> [EXTRACT TO READ]:
###

Approximately 99% of people in the world have never thought about lobster poop. Most people are way more interested in how lobsters taste to them, not how lobsters are tasting and processing their own food. But, a team of researchers at Hiroshima University decided to look deeply into lobster poop to answer one stinging question: how do lobsters protect their intestines from the stings of their main food source, jellyfish?
Let’s back up a little bit. Lobsters eat jellyfish? As a matter of fact, some of them do. The smooth fan family of larval lobsters eat jellyfish almost exclusively during the lobsters’ stage of life called phyllosoma. As another oceanbites writer posted last year, they’ve developed a good strategy: they “ride” on top of the jellyfish to help protect themselves from predators seeking a snack-sized lobster (Figure 1). They don’t get stung by the jellyfish when they ride on top because the stinging cells of the jelly, called the nematocysts, can’t penetrate the lobster’s hard shell.
While the lobsters are hitching a ride, they also help themselves to a snack. The phyllosoma stage lobsters have been observed eating the jellyfish tentacles as they float around. When they do that, they allow the stinging cells of the jellyfish to come into their bodies, where they’re not as well-protected as they are on the outside. In theory, the jellyfish stinging cells are still active as they go through the lobster’s digestive tract, which is as soft and squishy and vulnerable as our own digestive tracts. These venomous stinging cells should be killing the lobster from within, but they don’t.
That fact intrigued our researchers. They wanted to figure out why the lobsters are not dying from ingesting the nematocysts. There are two major ways the lobsters could be protecting themselves: they could be genetically immune to the venom – like clownfish are immune to sea anemone stings – or they could have specialized structures in their digestive tracts that act as a physical barrier to the stingers – like chain mail protected knights from swords. It was the goal of the researchers to figure out which.
They first tested whether or not the lobsters were immune to the stinging cells by injecting lobsters with jellyfish venom extracted from one of the species they ride on. The experimental lobsters were injected with the venom and the control lobsters were injected with a neutral buffer, just to make sure the injection itself wasn’t the cause of death. 90% of the lobsters injected with the venom died, compared to 0% of the lobsters injected with the neutral buffer. Clearly, the lobsters were vulnerable to the venom, so they have to have some protective barrier to the stingers in their digestive tract. It was just a matter of figuring out what.

###

> [SUPPLIED RECORDS]:

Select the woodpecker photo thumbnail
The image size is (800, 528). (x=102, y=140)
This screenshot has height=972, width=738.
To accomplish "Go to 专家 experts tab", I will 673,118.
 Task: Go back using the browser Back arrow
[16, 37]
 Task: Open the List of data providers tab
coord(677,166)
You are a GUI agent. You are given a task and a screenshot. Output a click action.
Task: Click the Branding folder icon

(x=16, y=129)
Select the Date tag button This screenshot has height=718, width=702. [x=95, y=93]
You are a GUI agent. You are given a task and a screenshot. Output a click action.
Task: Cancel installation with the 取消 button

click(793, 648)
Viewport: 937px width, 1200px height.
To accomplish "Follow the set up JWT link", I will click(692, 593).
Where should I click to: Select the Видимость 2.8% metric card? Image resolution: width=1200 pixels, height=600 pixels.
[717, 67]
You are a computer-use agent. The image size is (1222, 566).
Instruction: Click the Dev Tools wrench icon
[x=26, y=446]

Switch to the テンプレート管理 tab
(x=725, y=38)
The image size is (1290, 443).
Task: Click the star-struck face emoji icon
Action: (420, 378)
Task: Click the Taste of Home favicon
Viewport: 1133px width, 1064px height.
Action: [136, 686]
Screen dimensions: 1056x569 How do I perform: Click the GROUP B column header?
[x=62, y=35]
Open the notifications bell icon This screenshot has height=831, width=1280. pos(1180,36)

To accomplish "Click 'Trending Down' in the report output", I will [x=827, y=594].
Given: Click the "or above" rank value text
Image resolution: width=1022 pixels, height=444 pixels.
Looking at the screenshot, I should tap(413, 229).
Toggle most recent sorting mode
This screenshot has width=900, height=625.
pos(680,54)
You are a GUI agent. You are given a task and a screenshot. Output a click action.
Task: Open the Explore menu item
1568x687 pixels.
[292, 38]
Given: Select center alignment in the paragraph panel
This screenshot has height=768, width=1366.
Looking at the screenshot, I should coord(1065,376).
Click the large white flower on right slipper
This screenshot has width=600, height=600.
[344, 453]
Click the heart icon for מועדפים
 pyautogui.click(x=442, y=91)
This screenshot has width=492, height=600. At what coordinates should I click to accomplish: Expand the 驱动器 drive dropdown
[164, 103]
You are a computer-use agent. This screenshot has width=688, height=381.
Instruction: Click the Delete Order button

###

> [COMPLETE THE FOLLOWING]:
**a)** In the article about lobsters eating jellyfish, what share of the lobsters injected with jellyfish venom died?
**b)** Continue the article about lobsters eating jellyfish from where it stops.

> [TASK-BY-TASK OUTPUTS]:
**a)** 90% of them died.

**b)**
The researchers had a pretty glamorous task ahead of them to answer that question. They fed the larval lobsters a diet of jellyfish tentacles and watched them for a few hours until they pooped. The researchers then collected the waste and put it under the microscope to see what is going on in the lobster gut that protects it. They found that the jellyfish stinging cells had been active – that is, they had discharged their venom – but they were covered by a sheath-like material. They found that this protective membrane neutralizes the stinging cells by preventing the stingers from penetrating into the lining of the gut (Figure 2).
This study shows that interesting questions can be raised and answered from unlikely places – and that these lobsters have a pretty cool adaption helping them in their early stages of life.
Engage: Even though it can be gross, why is it important to look at the feces of different animals?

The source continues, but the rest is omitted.